Task description:
Please return every line of the records that contains the word "agent".

───

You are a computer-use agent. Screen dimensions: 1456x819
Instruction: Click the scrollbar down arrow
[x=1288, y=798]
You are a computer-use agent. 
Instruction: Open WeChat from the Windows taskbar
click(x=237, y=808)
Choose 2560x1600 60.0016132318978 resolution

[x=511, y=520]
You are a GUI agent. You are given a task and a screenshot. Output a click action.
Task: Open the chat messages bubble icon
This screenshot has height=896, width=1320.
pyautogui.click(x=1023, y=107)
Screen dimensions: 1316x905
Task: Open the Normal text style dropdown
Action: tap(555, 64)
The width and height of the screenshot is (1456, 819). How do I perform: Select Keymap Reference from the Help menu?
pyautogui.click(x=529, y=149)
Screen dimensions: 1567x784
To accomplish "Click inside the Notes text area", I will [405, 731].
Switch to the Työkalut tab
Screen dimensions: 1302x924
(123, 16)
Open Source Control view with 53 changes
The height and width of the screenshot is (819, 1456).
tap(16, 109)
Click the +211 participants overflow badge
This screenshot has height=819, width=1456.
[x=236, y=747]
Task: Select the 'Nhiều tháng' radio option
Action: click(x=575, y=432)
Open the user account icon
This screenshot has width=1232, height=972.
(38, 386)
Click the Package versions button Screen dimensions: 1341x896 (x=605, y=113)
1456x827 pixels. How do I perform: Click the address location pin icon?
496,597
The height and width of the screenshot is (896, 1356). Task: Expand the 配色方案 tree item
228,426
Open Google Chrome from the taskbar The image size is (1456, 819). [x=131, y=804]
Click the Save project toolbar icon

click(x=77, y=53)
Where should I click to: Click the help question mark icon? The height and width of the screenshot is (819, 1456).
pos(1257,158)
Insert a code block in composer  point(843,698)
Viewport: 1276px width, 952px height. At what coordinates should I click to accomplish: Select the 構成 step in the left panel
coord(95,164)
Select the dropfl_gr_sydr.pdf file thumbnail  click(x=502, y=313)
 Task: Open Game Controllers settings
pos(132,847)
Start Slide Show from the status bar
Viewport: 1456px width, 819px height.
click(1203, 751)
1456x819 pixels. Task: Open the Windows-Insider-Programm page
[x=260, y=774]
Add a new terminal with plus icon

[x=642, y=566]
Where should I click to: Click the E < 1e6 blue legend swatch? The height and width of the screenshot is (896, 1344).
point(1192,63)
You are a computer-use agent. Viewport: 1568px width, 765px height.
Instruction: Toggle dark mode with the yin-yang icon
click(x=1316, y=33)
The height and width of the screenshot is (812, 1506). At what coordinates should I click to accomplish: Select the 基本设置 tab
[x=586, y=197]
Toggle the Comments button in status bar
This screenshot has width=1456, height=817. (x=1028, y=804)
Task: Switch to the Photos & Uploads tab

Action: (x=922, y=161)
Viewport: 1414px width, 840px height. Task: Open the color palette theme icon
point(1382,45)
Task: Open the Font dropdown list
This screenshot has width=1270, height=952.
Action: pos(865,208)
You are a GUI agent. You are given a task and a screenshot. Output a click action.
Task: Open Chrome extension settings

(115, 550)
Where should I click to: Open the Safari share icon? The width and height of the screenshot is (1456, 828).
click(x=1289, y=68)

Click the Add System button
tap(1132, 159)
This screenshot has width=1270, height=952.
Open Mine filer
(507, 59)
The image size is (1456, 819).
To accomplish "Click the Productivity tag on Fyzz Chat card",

───

Answer for the task:
You are a computer-use agent. Screen dimensions: 1456x819
You are a computer-use agent. 
You are a GUI agent. You are given a task and a screenshot. Output a click action.
You are a computer-use agent. Viewport: 1568px width, 765px height.
You are a GUI agent. You are given a task and a screenshot. Output a click action.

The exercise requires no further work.